═════ DATASET EXCERPTS ═════
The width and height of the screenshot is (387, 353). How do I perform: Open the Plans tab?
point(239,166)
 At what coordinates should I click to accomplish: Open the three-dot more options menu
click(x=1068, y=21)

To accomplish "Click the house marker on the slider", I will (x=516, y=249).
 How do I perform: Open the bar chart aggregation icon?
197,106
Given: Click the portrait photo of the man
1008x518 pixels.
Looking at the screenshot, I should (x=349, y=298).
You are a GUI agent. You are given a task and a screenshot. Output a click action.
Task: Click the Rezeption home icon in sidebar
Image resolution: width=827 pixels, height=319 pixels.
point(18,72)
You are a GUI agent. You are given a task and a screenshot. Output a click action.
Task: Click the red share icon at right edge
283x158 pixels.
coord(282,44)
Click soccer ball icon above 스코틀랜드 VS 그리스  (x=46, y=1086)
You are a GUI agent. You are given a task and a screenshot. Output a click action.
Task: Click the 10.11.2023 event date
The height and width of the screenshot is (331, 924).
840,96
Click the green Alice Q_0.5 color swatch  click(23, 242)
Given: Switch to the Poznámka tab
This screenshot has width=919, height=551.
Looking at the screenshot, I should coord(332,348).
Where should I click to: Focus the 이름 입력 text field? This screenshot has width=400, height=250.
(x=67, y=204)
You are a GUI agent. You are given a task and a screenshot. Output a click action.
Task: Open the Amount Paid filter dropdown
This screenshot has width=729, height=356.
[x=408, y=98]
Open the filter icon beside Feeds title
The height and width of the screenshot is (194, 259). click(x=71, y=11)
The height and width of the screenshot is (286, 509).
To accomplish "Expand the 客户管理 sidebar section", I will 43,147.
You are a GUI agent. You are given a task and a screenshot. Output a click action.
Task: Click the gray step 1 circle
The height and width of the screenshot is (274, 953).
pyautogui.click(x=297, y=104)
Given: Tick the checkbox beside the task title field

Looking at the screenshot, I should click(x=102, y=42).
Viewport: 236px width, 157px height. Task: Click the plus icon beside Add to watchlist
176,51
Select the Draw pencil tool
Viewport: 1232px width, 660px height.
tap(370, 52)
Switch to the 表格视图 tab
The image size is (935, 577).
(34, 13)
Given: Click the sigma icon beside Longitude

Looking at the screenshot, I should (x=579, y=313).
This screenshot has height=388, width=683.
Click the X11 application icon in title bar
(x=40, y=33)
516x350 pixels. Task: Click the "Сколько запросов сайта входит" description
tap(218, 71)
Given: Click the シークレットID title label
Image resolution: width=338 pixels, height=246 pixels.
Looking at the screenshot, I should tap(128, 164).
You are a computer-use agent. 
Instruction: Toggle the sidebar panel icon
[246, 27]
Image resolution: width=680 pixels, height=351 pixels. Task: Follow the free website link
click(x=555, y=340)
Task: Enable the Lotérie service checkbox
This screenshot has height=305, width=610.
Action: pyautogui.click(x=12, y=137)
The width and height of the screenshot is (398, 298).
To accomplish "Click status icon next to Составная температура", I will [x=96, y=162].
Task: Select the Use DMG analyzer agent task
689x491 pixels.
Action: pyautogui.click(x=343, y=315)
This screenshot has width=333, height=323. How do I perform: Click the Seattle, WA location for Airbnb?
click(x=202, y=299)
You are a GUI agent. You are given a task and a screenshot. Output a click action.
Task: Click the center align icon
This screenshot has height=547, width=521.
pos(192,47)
═════
• EXERCISE OBJECTIVE
Return exactly, and only, the lines from the start of the listing through the line with "Task: Click the Rezeption".

• WRITTEN RESPONSE
The width and height of the screenshot is (387, 353). How do I perform: Open the Plans tab?
point(239,166)
 At what coordinates should I click to accomplish: Open the three-dot more options menu
click(x=1068, y=21)

To accomplish "Click the house marker on the slider", I will (x=516, y=249).
 How do I perform: Open the bar chart aggregation icon?
197,106
Given: Click the portrait photo of the man
1008x518 pixels.
Looking at the screenshot, I should (x=349, y=298).
You are a GUI agent. You are given a task and a screenshot. Output a click action.
Task: Click the Rezeption home icon in sidebar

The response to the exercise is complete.